For a full description of how to build Horovod with PowerAI DDL, see Distributed deep learning with Horovod and PowerAI DDL.

Note the steps include installing the Anaconda compiler and cudatoolkit-dev, and then setting HOROVOD_CUDA_HOME to indicate the CUDA path:

(my-pai-env) $ conda install gxx_linux-ppc64le cffi cudatoolkit-dev

(my-pai-env) $ HOROVOD_CUDA_HOME=$CONDA_PREFIX HOROVOD_GPU_ALLREDUCE=DDL pip install horovod --no-cache-dir

C++ compiler compatibility

There is an incompatibility between GCC versions 4 and 5, involving name mangling for functions using some C++11 features, such as the newer version of std::string.

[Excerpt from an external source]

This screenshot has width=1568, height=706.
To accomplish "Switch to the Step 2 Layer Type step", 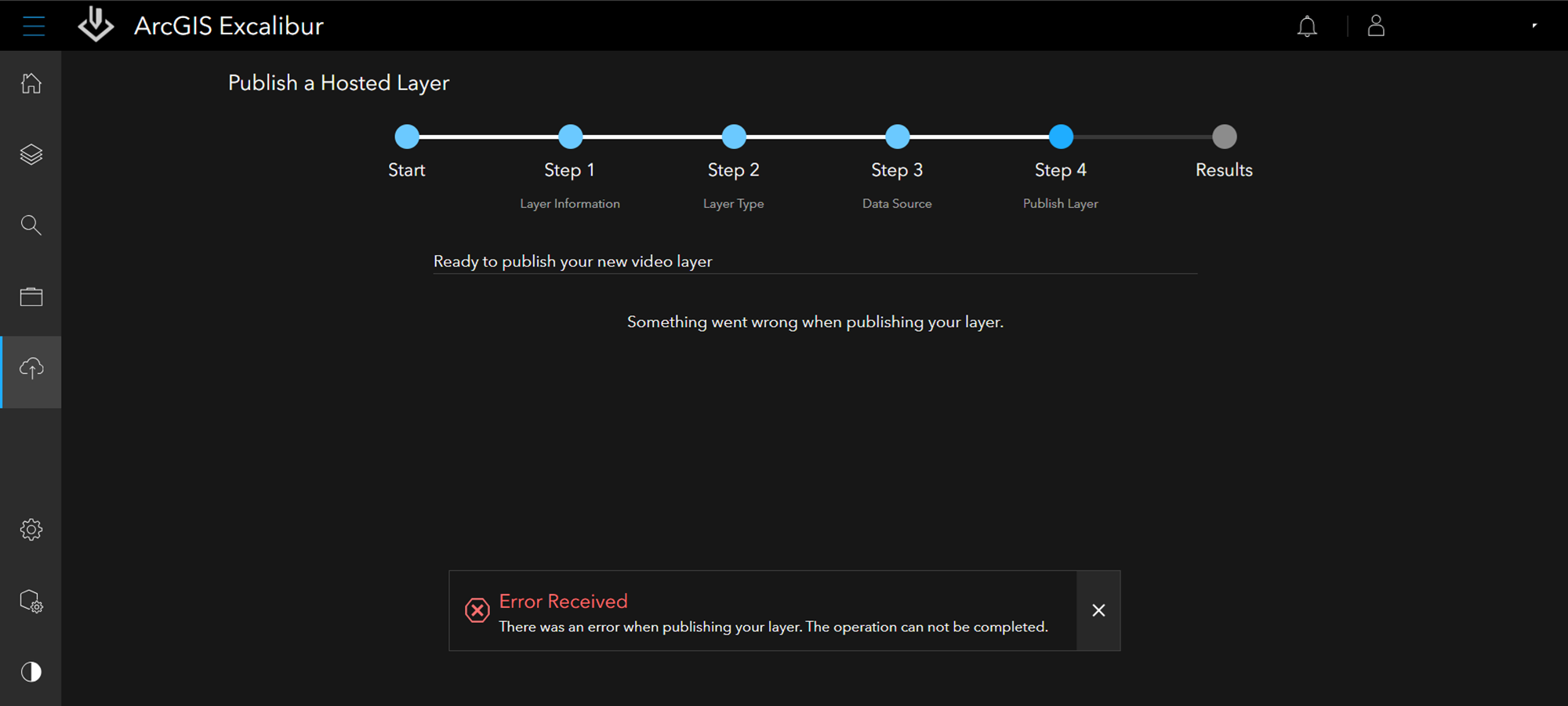I will [733, 136].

Newer compilers will (by default) tag such functions with an ABI indicator including the string "cxx11". Older compilers lack support for the tag, so will not generate or expect it.

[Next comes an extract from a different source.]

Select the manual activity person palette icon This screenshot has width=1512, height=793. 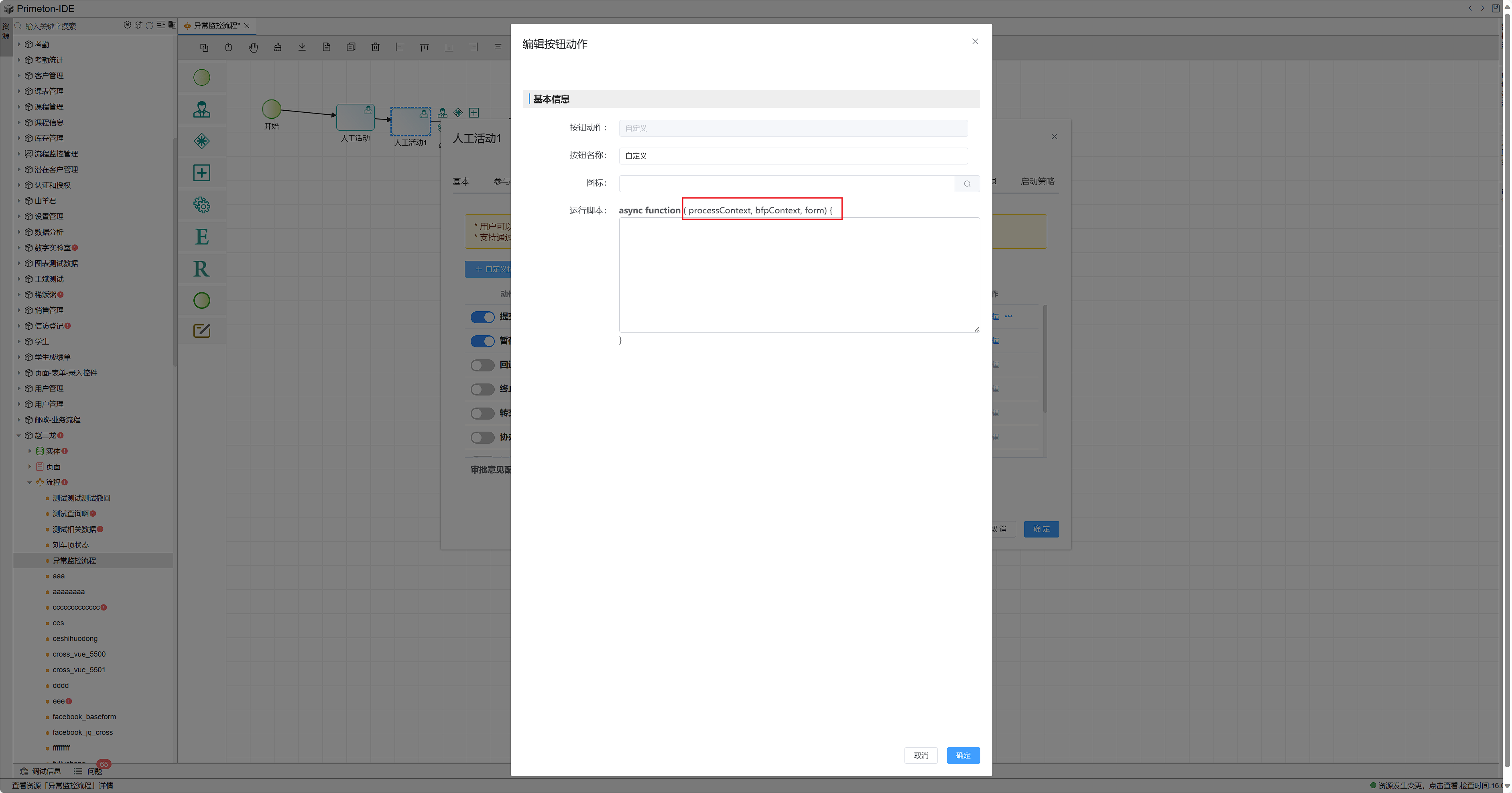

Using the example of a Protobuf function, a newer compiler would generate a reference to:

_ZNK6google8protobuf7Message11GetTypeNameB5cxx11Ev

While an older compiler would instead expect the same function to be named:

_ZNK6google8protobuf7Message11GetTypeNameEv

Objects and libraries built with an older GCC toolchain may be incompatible with those built with a newer GCC toolchain. The typical symptom would be a link or load failure with a complaint of unresolved or undefined symbols, even though the library that should contain the symbols is present and visible. Inspection (for example, with objdump -T ... or similar) shows a near-match of symbols, but with the cxx11 ABI tagging difference as previously shown.

More information can be found at https://gcc.gnu.org/onlinedocs/libstdc++/manual/using_dual_abi.html

WML CE is built with a recent Anaconda toolchain (version 7.x), with C++11 support, and generally with the compiler defaults (ABI tagging enabled).

You must use a recent g++ compiler when building any C++ code to interface to WML CE libraries. The default distribution compiler on RHEL 7.6 (g++ 4.8.5) will be incompatible.

We recommend the Anaconda v7 toolchain (conda install gxx_linux-ppc64le=7or conda install gxx_linux-64=7) since that is what is used to build WML CE. However, Red Hat Developer Toolset or the Ubuntu 18.04 default toolchain may also work.